▸ TASK DETAILS
Set down the listing again, word for word.

▸ TASK MATERIAL
★ ★ ★ ★ ★

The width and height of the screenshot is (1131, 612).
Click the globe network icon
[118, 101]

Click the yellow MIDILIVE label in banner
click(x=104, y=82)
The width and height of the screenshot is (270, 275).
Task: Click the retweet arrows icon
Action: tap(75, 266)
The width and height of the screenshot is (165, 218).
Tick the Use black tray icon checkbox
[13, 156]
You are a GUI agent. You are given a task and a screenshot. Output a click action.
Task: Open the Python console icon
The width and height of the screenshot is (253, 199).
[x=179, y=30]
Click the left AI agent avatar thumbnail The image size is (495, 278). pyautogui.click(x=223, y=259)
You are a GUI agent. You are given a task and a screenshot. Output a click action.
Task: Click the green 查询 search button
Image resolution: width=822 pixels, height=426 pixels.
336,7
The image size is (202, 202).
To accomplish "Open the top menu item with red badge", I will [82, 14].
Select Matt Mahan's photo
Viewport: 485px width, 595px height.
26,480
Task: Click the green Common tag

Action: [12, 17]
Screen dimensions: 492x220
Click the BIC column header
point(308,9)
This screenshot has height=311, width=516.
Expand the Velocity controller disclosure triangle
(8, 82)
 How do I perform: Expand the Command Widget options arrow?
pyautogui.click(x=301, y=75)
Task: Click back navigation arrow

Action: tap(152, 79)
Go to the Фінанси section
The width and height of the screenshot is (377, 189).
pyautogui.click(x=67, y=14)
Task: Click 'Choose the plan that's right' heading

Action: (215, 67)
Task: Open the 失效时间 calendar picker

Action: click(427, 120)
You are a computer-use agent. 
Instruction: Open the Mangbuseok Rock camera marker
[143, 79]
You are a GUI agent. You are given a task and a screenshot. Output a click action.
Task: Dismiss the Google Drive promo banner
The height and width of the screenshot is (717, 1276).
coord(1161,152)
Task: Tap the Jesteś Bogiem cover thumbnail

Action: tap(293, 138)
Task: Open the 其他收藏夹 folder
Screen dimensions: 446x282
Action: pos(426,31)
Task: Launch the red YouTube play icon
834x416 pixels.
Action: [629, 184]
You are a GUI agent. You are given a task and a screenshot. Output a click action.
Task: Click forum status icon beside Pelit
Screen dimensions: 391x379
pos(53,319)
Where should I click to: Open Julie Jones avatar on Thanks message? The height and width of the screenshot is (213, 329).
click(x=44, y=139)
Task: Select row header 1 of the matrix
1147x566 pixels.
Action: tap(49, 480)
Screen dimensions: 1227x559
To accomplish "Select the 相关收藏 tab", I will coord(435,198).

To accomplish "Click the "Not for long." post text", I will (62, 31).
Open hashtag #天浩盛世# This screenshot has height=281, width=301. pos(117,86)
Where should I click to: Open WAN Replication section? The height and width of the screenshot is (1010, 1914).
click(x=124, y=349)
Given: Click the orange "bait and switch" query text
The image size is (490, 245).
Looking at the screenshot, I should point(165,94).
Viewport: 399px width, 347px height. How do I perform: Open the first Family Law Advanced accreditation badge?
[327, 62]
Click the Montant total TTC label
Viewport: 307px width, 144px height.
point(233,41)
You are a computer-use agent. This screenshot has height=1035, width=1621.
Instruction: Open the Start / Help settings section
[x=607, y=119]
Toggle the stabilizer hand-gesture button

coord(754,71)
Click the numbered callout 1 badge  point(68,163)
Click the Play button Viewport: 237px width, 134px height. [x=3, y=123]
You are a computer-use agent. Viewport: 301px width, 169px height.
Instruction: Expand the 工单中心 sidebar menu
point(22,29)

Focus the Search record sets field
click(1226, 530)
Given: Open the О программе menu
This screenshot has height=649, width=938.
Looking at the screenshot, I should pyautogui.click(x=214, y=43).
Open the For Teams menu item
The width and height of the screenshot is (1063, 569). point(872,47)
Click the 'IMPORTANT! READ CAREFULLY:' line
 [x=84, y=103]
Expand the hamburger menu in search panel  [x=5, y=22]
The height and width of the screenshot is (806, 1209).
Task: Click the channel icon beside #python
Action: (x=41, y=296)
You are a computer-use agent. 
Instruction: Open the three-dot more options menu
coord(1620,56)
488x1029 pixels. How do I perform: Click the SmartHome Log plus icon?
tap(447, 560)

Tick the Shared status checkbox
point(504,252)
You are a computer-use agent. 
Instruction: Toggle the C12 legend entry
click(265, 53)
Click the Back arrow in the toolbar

★ ★ ★ ★ ★

▸ SOLUTION TO THE PROBLEM
The width and height of the screenshot is (1131, 612).
Click the globe network icon
[118, 101]

Click the yellow MIDILIVE label in banner
click(x=104, y=82)
The width and height of the screenshot is (270, 275).
Task: Click the retweet arrows icon
Action: tap(75, 266)
The width and height of the screenshot is (165, 218).
Tick the Use black tray icon checkbox
[13, 156]
You are a GUI agent. You are given a task and a screenshot. Output a click action.
Task: Open the Python console icon
The width and height of the screenshot is (253, 199).
[x=179, y=30]
Click the left AI agent avatar thumbnail The image size is (495, 278). pyautogui.click(x=223, y=259)
You are a GUI agent. You are given a task and a screenshot. Output a click action.
Task: Click the green 查询 search button
Image resolution: width=822 pixels, height=426 pixels.
336,7
The image size is (202, 202).
To accomplish "Open the top menu item with red badge", I will [82, 14].
Select Matt Mahan's photo
Viewport: 485px width, 595px height.
26,480
Task: Click the green Common tag

Action: [12, 17]
Screen dimensions: 492x220
Click the BIC column header
point(308,9)
This screenshot has height=311, width=516.
Expand the Velocity controller disclosure triangle
(8, 82)
 How do I perform: Expand the Command Widget options arrow?
pyautogui.click(x=301, y=75)
Task: Click back navigation arrow

Action: tap(152, 79)
Go to the Фінанси section
The width and height of the screenshot is (377, 189).
pyautogui.click(x=67, y=14)
Task: Click 'Choose the plan that's right' heading

Action: (215, 67)
Task: Open the 失效时间 calendar picker

Action: click(427, 120)
You are a computer-use agent. 
Instruction: Open the Mangbuseok Rock camera marker
[143, 79]
You are a GUI agent. You are given a task and a screenshot. Output a click action.
Task: Dismiss the Google Drive promo banner
The height and width of the screenshot is (717, 1276).
coord(1161,152)
Task: Tap the Jesteś Bogiem cover thumbnail

Action: tap(293, 138)
Task: Open the 其他收藏夹 folder
Screen dimensions: 446x282
Action: pos(426,31)
Task: Launch the red YouTube play icon
834x416 pixels.
Action: [629, 184]
You are a GUI agent. You are given a task and a screenshot. Output a click action.
Task: Click forum status icon beside Pelit
Screen dimensions: 391x379
pos(53,319)
Where should I click to: Open Julie Jones avatar on Thanks message? The height and width of the screenshot is (213, 329).
click(x=44, y=139)
Task: Select row header 1 of the matrix
1147x566 pixels.
Action: tap(49, 480)
Screen dimensions: 1227x559
To accomplish "Select the 相关收藏 tab", I will coord(435,198).

To accomplish "Click the "Not for long." post text", I will (62, 31).
Open hashtag #天浩盛世# This screenshot has height=281, width=301. pos(117,86)
Where should I click to: Open WAN Replication section? The height and width of the screenshot is (1010, 1914).
click(x=124, y=349)
Given: Click the orange "bait and switch" query text
The image size is (490, 245).
Looking at the screenshot, I should point(165,94).
Viewport: 399px width, 347px height. How do I perform: Open the first Family Law Advanced accreditation badge?
[327, 62]
Click the Montant total TTC label
Viewport: 307px width, 144px height.
point(233,41)
You are a computer-use agent. This screenshot has height=1035, width=1621.
Instruction: Open the Start / Help settings section
[x=607, y=119]
Toggle the stabilizer hand-gesture button

coord(754,71)
Click the numbered callout 1 badge  point(68,163)
Click the Play button Viewport: 237px width, 134px height. [x=3, y=123]
You are a computer-use agent. Viewport: 301px width, 169px height.
Instruction: Expand the 工单中心 sidebar menu
point(22,29)

Focus the Search record sets field
click(1226, 530)
Given: Open the О программе menu
This screenshot has height=649, width=938.
Looking at the screenshot, I should pyautogui.click(x=214, y=43).
Open the For Teams menu item
The width and height of the screenshot is (1063, 569). point(872,47)
Click the 'IMPORTANT! READ CAREFULLY:' line
 [x=84, y=103]
Expand the hamburger menu in search panel  [x=5, y=22]
The height and width of the screenshot is (806, 1209).
Task: Click the channel icon beside #python
Action: (x=41, y=296)
You are a computer-use agent. 
Instruction: Open the three-dot more options menu
coord(1620,56)
488x1029 pixels. How do I perform: Click the SmartHome Log plus icon?
tap(447, 560)

Tick the Shared status checkbox
point(504,252)
You are a computer-use agent. 
Instruction: Toggle the C12 legend entry
click(265, 53)
Click the Back arrow in the toolbar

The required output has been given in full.